Washington, D.C., March 4, 2011 — The U.S. House and Senate have introduced legislation that would permanently strip the Environmental Protection Agency of its ability to regulate greenhouse gas emissions.
The bills were introduced by House Energy and Commerce Committee Chairman Fred Upton (R — MI) and Senate Environment and Public Works Ranking Member James Inhofe (R — OK). The bills are titled "The Energy Tax Prevention Act."
The bills would effectively block the agency from acting on a Supreme Court ruling that concluded it could regulate emissions under the existing Clean Air Act.
The legislation has garnered some support from Democrats who represent coal-producing states, for example Joe Manchin and Jay Rockefeller, both Democratic senators from West Virginia.
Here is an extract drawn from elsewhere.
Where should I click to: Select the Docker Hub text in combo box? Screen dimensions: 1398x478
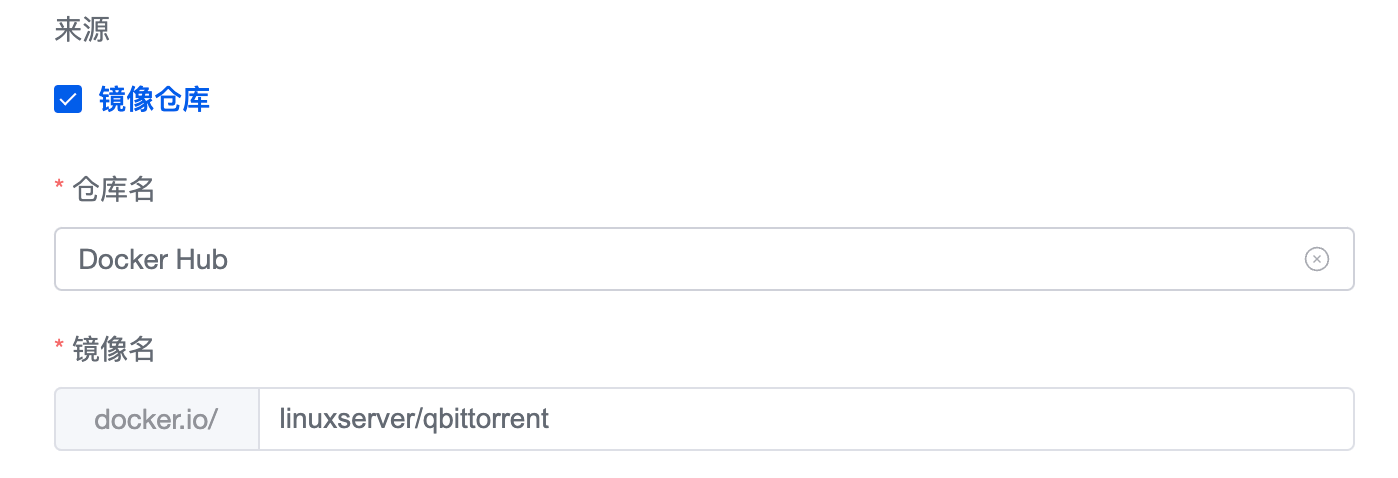[153, 259]
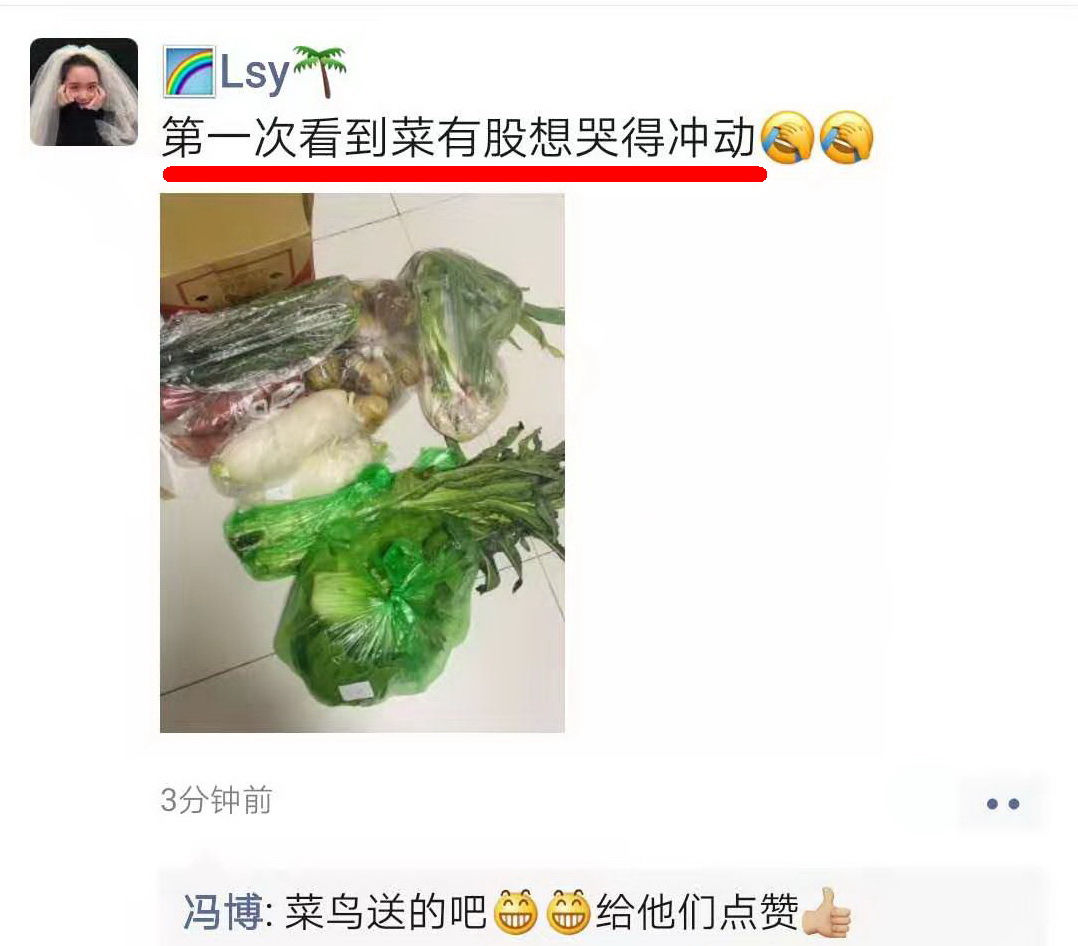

The American Coalition for Clean Coal Electricity praised the proposed legislation, saying it would ensure the authority to regulate emissions of greenhouse gases rests with Congress, and not the EPA.
"The EPA's sweeping regulations will affect the lives of millions of Americans, from their electricity bills to the economy as a whole. Given this wide-ranging impact, it is important that Congress — not the EPA — address greenhouse gas emissions in a manner that takes into consideration both environmental and economic impacts," said Steve Miller, president and CEO of ACCCE.
The ACCCE said that the EPA's proposed regulations on greenhouse gas emissions could have a dramatic impact on jobs and the economy.
The Natural Resources Defense Council said the bills would put both public health and the economy at risk.
“This proposal to block the EPA from updating health protections is only the latest example of an overreach by some lawmakers. They could not be more out of touch with the American people, as a panoply of recent polls demonstrate. No one who cares about our health, the health of the economy and the health of our planet should support this bill,” said David Doniger, policy director of NRDC’s Climate Center.
The Obama administration has indicated that the president would veto any legislation that threatens the EPA's authority to regulate greenhouse gases should a bill make it to his desk.